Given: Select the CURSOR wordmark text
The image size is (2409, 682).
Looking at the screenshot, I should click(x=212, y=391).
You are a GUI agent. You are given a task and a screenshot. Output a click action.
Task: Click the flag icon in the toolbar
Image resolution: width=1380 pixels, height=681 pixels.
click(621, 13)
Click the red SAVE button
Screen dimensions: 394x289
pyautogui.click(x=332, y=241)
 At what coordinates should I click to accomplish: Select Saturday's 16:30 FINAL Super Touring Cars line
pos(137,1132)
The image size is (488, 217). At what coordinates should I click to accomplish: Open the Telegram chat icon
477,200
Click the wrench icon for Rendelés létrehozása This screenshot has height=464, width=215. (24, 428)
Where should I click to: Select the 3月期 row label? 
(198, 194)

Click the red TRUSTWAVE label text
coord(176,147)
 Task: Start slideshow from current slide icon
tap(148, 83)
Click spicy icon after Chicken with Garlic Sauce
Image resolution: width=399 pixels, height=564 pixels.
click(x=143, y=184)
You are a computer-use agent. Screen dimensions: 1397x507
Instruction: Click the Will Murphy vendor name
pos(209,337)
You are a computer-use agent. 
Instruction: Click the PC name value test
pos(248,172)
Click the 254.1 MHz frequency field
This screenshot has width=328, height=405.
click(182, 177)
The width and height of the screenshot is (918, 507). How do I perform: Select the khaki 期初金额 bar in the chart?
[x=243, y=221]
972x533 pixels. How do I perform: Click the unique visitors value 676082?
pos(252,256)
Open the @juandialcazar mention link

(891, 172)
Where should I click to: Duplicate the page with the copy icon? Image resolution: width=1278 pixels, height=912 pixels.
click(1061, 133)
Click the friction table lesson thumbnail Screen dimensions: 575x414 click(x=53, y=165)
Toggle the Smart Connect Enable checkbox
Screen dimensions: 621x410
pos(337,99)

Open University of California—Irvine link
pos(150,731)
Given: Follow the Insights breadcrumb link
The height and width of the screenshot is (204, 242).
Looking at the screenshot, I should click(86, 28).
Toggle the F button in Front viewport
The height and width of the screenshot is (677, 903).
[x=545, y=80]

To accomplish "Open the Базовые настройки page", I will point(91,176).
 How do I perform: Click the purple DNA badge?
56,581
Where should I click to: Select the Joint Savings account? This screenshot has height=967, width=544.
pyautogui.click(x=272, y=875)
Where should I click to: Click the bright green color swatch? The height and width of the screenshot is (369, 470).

________________________

Exercise objective:
Exact copies of the lines from the one containing "Where should I click to: Select the Joint" through the end of the listing, both included, are the only thing wanted.

Reply:
Where should I click to: Select the Joint Savings account? This screenshot has height=967, width=544.
pyautogui.click(x=272, y=875)
Where should I click to: Click the bright green color swatch? The height and width of the screenshot is (369, 470).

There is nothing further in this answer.